A Marketing Hypothesis on Talent| Re-Energizing Recruitment and Retention Together
While I am not embedded inside large HR organizations, my recent work alongside them has led me to a marketing-based hypothesis about today’s talent challenges.
In prior engagements, I focused on strengthening the talent pipeline through a rigorous TVP/EVP research process. What began as structured research quickly evolved into something more powerful: authentic employee storytelling.
Employees—often long-tenured, middle managers—were asked meaningful questions about their experience for the first time since being hired. Their responses were candid, minimally edited, and strikingly human. As the interviewer, I observed genuine appreciation for simply being asked. What started as research became engagement. We not only learned what was important to employees about the company as a whole but also what energized them by department – something quite important for the hiring process.

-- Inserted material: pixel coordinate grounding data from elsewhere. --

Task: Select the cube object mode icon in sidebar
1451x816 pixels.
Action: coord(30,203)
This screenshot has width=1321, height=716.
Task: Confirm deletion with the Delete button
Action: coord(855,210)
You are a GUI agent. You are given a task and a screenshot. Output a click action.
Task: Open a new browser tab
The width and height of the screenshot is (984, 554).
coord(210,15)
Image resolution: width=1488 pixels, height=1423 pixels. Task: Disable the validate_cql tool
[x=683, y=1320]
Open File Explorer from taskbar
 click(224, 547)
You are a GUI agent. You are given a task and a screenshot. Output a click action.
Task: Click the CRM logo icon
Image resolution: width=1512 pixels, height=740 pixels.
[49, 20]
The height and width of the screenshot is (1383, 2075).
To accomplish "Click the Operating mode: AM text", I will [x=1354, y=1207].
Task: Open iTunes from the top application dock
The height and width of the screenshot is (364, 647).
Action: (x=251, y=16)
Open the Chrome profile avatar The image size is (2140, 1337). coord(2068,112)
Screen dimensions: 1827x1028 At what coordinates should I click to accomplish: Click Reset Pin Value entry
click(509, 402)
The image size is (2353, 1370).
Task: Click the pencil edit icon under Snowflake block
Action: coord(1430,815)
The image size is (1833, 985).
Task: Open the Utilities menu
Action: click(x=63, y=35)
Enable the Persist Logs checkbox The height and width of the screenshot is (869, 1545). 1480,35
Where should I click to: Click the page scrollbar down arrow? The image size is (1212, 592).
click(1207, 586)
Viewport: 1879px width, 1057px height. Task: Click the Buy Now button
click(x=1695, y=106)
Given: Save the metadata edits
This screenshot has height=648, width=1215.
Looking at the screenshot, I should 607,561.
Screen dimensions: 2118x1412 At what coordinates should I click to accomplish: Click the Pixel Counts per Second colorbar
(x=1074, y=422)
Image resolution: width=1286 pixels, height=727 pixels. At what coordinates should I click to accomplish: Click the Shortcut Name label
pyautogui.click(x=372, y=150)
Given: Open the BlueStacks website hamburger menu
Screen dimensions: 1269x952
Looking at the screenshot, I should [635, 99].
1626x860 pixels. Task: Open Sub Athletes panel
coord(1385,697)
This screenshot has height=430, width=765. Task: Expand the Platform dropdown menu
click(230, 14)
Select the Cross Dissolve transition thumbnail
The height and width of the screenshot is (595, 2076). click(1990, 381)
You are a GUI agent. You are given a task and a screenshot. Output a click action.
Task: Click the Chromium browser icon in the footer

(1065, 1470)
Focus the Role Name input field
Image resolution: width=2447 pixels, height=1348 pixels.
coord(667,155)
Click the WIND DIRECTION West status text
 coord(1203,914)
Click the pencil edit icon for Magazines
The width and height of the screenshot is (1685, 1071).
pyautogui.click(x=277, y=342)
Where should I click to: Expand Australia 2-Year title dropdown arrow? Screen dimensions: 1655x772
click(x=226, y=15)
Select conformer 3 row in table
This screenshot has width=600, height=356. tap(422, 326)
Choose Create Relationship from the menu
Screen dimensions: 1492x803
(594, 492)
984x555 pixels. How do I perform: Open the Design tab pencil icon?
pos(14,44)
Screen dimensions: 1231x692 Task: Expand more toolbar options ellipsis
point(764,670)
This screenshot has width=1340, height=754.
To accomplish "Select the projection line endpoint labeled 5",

The Current Talent Landscape
Recent industry reports reinforce the urgency of rethinking talent strategy.
- Workday notes that while hiring continues, promotion rates have fallen across most industries. Internal mobility is slowing, reducing advancement opportunities and weakening engagement. Compounding this, unclear AI strategies are increasing anxiety about job security.
- Korn Ferry observes that rigid RTO policies are eroding trust and engagement, negatively affecting productivity and culture – impacting recruitment and retention.
- Deloitte emphasizes that organizations must rethink their EVP in an AI-shaped world of work if they want to drive both human and business outcomes. Individually, these trends are concerning. Collectively, they reveal something deeper.
- A 2025 Talent Trends SHRM report highlights persistent applicant shortages, competition, and candidate “ghosting,” leaving critical roles vacant and driving operational strain – citing, “Over time, these pressures can weaken market position, damage your employer brand, and undermine sustained competitiveness.”

Re-Calibrating the Keywords
Acquisition. Retention. Engagement. Disengagement. RTO. AI.
These are not separate issues—they exist on a continuum. Recruitment and retention are often treated as distinct functions, but they are deeply interconnected. Organizations market aggressively to attract new talent yet often fail to generate the same excitement and intentional communication for those already inside.
It is the equivalent of offering attractive incentives to new customers while overlooking loyal, long-standing ones.
An Employee-Centered Acquisition & Retention Program
There is an opportunity to use the TVP process not only as a recruitment tool, but as a strategic engagement engine.
By inviting employees to help redefine the organization in light of RTO shifts and AI integration, companies can:
- Clarify and modernize their EVP
- Surface department-level differentiators that matter to both candidates and current staff
- Reinforce internal mobility and growth narratives
- Reduce AI-related uncertainty through transparent strategy and use cases
In many organizations, Talent Acquisition and Employee Engagement operate in parallel —often under-resourced and loosely connected. Yet both can benefit from a unified, authentic storytelling program that celebrates employees and reflects the evolving reality of work.
When thoughtfully executed, this approach does more than fill roles. It strengthens culture, reinforces loyalty, and injects renewed energy into the workforce.
In an AI-infused environment, organizations that align recruitment and retention through genuine employee voice will not only compete more effectively for talent—they will keep it.